* [Dataset records]
*** Begin section ***

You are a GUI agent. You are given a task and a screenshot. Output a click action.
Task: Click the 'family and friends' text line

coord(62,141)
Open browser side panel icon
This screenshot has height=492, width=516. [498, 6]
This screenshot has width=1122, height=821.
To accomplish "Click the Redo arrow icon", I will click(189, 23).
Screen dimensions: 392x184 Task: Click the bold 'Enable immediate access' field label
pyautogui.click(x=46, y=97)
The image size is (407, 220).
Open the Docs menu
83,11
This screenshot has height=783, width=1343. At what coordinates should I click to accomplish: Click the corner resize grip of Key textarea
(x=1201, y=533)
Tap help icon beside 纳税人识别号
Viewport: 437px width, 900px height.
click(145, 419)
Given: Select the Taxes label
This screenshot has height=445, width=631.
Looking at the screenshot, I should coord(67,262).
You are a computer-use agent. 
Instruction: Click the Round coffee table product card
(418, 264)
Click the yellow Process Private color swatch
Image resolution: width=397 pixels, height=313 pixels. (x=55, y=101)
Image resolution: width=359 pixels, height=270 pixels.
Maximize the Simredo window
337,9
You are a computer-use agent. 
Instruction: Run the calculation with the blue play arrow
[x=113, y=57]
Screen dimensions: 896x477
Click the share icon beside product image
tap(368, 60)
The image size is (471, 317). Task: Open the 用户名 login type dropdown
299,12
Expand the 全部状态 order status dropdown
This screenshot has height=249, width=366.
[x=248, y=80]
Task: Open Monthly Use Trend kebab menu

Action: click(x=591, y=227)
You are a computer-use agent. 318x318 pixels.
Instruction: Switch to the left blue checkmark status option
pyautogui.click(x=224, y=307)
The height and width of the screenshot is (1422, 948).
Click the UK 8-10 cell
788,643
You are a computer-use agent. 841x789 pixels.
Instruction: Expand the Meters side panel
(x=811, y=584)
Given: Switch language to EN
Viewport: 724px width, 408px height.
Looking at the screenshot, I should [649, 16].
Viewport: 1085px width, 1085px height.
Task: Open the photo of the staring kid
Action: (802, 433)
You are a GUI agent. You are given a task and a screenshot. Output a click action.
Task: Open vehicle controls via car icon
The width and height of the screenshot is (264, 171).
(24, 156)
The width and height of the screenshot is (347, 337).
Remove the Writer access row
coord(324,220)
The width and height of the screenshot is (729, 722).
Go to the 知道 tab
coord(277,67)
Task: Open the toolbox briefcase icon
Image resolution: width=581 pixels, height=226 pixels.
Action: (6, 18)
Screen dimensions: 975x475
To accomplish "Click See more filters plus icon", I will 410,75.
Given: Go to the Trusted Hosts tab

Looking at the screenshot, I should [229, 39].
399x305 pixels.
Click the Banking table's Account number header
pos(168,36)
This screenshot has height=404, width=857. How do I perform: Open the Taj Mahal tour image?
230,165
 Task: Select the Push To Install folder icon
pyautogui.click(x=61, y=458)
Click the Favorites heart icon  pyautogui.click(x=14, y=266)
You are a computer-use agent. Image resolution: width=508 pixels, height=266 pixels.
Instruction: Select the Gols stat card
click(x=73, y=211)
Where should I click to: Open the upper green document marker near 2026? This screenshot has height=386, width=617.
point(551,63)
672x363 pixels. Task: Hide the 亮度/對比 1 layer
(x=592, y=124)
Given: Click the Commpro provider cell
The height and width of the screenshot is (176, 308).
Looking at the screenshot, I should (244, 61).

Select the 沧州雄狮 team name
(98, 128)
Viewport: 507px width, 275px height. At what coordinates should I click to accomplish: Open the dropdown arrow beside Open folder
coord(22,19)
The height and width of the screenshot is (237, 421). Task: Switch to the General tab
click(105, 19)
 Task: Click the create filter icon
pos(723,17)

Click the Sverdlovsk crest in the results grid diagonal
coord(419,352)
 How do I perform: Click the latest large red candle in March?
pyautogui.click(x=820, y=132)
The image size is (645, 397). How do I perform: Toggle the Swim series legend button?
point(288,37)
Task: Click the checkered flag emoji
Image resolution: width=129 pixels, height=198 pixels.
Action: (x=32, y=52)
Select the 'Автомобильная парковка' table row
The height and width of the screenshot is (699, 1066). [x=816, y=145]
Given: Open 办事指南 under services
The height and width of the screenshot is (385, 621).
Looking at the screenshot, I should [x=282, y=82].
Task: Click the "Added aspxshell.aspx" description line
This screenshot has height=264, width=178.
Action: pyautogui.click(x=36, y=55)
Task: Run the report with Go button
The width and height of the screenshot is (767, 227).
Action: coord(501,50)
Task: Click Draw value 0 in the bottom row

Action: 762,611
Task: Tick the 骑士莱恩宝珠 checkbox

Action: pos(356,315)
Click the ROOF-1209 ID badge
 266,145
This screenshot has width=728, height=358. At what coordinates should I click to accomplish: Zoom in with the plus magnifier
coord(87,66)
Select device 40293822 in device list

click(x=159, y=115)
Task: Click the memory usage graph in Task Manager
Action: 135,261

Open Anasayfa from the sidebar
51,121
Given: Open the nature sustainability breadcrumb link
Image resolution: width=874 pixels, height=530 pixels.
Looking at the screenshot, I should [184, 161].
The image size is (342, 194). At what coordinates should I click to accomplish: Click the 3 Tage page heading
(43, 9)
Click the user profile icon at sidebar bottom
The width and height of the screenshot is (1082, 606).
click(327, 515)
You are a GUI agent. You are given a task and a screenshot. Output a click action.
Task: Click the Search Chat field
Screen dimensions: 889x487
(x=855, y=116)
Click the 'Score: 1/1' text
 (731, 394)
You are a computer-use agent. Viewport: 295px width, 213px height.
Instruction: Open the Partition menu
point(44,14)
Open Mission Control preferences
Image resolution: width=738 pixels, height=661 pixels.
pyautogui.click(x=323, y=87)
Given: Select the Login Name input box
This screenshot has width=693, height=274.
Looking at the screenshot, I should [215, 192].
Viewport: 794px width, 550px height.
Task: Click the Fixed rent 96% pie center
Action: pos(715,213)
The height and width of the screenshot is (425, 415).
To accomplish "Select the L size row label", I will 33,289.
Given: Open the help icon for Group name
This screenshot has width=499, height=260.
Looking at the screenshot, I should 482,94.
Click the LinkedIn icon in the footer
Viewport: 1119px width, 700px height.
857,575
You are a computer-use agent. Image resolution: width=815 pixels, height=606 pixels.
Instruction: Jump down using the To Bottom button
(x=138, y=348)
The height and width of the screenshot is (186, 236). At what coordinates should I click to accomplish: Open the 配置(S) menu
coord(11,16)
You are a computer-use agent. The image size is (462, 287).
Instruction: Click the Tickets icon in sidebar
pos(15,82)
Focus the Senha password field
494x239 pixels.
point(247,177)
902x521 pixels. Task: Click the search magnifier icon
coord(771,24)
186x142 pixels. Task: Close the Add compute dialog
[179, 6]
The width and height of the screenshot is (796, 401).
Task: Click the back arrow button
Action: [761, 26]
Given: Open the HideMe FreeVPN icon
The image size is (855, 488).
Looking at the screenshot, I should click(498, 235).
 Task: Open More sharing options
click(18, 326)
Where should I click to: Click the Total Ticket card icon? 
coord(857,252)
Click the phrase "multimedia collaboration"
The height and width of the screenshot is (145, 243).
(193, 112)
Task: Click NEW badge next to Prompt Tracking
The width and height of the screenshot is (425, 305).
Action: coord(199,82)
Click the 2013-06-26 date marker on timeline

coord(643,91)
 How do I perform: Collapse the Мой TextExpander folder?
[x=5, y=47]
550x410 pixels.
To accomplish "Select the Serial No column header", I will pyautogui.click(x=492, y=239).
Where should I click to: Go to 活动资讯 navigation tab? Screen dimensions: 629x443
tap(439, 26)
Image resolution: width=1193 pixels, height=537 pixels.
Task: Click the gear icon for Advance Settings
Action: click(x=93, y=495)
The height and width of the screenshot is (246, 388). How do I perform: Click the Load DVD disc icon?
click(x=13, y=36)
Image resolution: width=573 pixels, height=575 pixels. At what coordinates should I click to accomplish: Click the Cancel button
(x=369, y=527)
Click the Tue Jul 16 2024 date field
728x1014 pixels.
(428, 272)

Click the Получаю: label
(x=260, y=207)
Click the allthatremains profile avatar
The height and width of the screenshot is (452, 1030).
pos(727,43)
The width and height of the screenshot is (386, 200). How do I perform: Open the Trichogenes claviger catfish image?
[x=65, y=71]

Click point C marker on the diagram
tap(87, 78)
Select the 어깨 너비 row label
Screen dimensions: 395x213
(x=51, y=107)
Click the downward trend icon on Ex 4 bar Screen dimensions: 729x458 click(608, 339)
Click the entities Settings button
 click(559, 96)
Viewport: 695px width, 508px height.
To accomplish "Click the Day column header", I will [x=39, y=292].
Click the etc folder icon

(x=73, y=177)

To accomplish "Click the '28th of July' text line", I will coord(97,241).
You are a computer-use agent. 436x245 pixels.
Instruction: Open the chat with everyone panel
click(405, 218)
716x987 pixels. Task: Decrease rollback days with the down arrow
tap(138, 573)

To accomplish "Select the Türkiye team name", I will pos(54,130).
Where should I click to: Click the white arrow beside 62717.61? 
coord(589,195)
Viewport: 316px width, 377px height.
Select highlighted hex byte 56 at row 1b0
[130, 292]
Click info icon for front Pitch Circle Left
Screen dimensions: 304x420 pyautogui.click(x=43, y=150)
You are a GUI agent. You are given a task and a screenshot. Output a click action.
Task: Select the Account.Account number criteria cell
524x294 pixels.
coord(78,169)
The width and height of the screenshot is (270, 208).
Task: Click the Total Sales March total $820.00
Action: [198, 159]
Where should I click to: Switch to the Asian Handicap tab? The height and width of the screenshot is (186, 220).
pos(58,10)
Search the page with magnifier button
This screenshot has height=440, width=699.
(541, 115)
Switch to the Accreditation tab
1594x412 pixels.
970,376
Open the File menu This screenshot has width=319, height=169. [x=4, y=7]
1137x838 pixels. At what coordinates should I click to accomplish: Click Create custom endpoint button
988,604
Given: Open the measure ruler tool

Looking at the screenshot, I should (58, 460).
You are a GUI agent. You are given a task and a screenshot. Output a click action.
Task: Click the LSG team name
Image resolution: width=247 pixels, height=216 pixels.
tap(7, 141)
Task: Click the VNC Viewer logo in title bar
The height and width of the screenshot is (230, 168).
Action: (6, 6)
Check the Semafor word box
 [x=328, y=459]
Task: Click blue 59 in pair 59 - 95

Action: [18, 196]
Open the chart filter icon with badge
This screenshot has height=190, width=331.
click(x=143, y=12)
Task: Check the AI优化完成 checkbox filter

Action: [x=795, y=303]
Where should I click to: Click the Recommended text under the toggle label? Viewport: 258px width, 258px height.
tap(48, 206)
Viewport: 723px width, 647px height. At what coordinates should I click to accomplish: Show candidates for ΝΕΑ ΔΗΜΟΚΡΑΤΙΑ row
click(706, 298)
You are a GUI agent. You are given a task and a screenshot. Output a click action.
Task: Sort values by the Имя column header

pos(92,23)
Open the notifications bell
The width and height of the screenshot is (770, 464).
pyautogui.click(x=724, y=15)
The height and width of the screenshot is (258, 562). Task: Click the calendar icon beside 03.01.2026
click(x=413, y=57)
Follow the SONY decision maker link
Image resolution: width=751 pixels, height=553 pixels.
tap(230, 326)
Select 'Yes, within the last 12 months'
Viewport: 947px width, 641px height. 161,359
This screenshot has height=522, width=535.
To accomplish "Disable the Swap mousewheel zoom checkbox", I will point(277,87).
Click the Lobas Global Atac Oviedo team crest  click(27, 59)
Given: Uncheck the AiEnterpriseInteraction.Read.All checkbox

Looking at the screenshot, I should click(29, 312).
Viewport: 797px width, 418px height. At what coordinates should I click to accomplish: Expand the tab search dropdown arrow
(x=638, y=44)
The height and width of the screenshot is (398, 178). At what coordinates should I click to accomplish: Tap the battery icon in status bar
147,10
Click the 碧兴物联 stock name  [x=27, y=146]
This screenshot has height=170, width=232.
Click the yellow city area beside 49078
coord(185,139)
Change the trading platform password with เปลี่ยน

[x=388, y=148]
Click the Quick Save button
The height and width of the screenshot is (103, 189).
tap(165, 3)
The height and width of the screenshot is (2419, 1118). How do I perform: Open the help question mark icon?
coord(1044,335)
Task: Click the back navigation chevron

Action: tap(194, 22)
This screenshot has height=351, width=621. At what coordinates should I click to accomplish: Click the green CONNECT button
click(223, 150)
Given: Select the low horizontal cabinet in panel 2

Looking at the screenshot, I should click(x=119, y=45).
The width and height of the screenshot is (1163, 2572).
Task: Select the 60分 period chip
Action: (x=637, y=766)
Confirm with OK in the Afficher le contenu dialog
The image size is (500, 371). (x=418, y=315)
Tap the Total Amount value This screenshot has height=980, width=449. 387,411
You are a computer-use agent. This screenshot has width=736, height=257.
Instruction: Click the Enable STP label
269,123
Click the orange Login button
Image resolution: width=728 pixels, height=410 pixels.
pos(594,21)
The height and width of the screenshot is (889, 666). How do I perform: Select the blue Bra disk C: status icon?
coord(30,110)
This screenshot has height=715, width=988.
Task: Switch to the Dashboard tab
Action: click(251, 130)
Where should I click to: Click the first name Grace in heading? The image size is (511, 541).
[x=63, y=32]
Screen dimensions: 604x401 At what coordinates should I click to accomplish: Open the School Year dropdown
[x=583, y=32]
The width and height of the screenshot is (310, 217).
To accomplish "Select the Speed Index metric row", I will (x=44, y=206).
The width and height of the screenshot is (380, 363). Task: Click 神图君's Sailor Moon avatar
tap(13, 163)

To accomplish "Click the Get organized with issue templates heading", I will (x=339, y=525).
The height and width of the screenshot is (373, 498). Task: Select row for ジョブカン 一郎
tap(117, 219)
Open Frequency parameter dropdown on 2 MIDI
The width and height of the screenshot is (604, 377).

*** End section ***

* [The problem] Whenever the string "computer" turns up in a line of the data, copy that line.

* [Your response]
You are a computer-use agent. 
You are a computer-use agent. 
You are a computer-use agent. 318x318 pixels.
You are a computer-use agent. 841x789 pixels.
You are a computer-use agent. Image resolution: width=508 pixels, height=266 pixels.
You are a computer-use agent. Viewport: 295px width, 213px height.
You are a computer-use agent. Image resolution: width=815 pixels, height=606 pixels.
You are a computer-use agent. The image size is (462, 287).
You are a computer-use agent. 436x245 pixels.
You are a computer-use agent. This screenshot has width=736, height=257.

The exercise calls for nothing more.